Cinematography Mailing List - CML
    advanced

Projecting A 35mm Slide

Friends,

I've been playing with projecting a 35mm slide for use as a BG in a shot. my Dedo 100 with proj lens almost pulls it off-but its not bright - or large.

I'm trying a carousel today (loud). I may disconnect fan and place slide in a glass projection plate to protect from heat.

Any suggestions for a lighting unit I can rent/buy to project a slide bright and quiet?

Thanks,

Caleb Crosby, s.o.c.
DP/Cameraman
www.calebcrosby.com


Caleb Crosby wrote :

>Any suggestions for a lighting unit I can rent/buy to project a slide bright >and quiet?

Greetings Caleb,

Did exactly that about two years ago on a TV series. The slides we were projecting were of the 120 format or 6X6 all in a glass protected anti Newton frame. The projector made by Leitz was hired from a local professional photographic rental place. Because of sound best boy dismantled the fan.

The unit never really stayed on very long. Never had a problem, the projector nor the slides. If in doubt have some extra copies of the slide.

Regards

Emmanuel from Munich


Hi,

>I may disconnect fan

NO!!!

You'll cook the lamphouse, the dichroic coatings will fall off the lamp and reflector, making the light go yellow-brown. You risk starring any composite lenses in the projector and melting the electrics, cracking the ceramic lamp mounting block. You can end up burning the paint off the outside of the unit, if it isn't already.

Terminally bad idea.

I know this, because I've had fans fail on projectors we use for putting the logo and audience notices on-screen at the cinema where I sometimes work.

Phil Rhodes
Uses slide projectors a lot
London


>I'm trying a carousel today (loud). I may disconnect fan and place slide >in a glass projection plate to protect from heat...

I don't think the glass mount will save the slide. The light is so concentrated coming through the 35mm slide that it will probably warp in a couple of minutes.

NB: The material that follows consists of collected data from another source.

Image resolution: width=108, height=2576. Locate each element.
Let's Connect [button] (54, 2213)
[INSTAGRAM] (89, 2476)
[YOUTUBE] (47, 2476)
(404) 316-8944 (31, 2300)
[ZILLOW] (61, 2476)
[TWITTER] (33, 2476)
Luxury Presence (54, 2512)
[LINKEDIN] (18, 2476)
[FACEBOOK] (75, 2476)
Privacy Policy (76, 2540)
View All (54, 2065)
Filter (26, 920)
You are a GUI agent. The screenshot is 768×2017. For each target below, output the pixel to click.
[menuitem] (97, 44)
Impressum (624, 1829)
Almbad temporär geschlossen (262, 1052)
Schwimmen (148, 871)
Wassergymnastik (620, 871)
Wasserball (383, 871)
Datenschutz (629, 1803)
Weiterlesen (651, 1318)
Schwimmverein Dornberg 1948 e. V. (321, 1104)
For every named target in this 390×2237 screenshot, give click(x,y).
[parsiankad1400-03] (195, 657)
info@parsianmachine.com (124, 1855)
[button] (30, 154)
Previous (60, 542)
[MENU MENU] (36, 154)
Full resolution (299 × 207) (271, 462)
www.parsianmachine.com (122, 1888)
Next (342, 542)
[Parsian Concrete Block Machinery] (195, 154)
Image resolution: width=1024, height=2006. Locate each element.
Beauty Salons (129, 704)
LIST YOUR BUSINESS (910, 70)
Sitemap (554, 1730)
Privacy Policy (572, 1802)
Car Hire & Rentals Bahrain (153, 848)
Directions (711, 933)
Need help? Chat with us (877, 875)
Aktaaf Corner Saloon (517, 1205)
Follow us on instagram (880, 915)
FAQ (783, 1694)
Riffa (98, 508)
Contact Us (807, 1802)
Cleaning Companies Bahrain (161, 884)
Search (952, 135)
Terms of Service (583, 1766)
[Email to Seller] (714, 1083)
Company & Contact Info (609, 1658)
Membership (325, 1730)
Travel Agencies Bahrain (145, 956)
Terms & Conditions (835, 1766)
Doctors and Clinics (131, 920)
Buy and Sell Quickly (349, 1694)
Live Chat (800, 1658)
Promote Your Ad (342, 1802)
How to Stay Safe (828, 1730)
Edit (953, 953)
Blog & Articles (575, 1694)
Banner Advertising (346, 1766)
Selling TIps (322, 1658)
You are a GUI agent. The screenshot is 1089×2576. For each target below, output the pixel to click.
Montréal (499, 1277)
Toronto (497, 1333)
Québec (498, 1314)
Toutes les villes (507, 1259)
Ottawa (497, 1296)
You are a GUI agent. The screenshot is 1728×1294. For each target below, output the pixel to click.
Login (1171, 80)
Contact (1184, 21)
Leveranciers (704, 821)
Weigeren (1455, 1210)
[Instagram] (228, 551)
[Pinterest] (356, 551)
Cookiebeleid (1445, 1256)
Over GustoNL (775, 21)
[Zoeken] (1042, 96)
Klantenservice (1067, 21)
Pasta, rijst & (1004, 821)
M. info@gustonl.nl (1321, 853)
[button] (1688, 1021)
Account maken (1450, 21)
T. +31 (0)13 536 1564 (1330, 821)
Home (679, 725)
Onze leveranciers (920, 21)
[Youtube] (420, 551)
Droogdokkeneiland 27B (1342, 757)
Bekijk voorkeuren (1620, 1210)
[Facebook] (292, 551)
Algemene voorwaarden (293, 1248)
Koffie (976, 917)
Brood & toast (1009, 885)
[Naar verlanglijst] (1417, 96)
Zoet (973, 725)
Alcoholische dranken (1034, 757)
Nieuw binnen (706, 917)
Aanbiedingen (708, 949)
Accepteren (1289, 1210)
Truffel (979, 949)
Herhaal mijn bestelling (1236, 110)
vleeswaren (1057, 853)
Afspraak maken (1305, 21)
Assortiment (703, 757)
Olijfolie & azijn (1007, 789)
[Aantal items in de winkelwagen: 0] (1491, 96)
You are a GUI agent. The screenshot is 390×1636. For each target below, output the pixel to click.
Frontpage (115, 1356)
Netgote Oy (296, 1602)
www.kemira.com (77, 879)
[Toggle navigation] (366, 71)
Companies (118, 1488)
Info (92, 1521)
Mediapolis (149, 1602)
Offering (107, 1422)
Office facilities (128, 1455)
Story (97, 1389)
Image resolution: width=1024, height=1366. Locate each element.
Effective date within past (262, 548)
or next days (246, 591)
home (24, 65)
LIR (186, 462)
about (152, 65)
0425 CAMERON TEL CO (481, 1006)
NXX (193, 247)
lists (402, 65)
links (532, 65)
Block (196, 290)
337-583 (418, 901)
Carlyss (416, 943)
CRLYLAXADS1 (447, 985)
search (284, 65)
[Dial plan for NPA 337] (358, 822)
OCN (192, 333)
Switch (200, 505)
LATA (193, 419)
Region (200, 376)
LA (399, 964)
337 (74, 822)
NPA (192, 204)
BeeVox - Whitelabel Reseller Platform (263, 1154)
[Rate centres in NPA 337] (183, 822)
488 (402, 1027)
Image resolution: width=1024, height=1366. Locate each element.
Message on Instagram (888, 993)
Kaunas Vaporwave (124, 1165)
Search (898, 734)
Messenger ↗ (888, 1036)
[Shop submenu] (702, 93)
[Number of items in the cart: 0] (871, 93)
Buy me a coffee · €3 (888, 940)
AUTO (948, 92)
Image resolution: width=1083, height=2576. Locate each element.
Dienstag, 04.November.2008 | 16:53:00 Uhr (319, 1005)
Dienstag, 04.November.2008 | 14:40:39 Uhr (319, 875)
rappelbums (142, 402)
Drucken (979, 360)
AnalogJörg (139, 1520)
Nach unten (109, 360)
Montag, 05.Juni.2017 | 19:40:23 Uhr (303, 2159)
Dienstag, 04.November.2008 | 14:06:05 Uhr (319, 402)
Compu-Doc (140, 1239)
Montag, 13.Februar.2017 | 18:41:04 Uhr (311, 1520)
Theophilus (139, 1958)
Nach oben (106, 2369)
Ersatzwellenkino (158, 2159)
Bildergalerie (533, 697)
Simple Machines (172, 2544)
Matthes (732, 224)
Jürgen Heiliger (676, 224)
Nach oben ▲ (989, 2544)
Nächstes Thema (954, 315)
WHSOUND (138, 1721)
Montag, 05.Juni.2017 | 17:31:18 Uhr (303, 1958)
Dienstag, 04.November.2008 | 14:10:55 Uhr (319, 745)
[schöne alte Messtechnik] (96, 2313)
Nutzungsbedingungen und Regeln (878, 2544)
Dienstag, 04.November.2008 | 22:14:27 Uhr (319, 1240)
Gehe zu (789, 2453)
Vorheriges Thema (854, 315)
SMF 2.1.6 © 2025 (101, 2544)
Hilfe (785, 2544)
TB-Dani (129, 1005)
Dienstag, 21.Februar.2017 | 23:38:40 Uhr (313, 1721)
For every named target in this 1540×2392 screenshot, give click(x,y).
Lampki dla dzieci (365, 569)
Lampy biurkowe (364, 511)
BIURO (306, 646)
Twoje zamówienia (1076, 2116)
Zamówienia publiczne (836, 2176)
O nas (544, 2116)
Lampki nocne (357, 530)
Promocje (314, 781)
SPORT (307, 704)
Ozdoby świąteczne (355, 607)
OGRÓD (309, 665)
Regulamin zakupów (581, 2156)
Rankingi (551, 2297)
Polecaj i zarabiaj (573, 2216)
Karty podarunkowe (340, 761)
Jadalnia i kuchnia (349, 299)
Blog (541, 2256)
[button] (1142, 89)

We used a Carousel in a front projection rig years ago by building a sound blimp around it with a 6' chimney to direct the fan noise up toward the top of the stage.

This worked very well, but I don't know where you could get such a thing nowadays.

I don't recommend turning off the fan.

Wade K. Ramsey, DP
Dept. of Cinema & Video Production
Bob Jones University
Greenville, SC 29614


I did this a few years ago and the trick is to find the longest projection lens you can. A professional projector like the Kodak Ektagraphic units will give you the best light output with a choice of optics.

The four factors that you've no doubt discovered already are :

image size, image brightness, screen reflectivity and projector lumens output.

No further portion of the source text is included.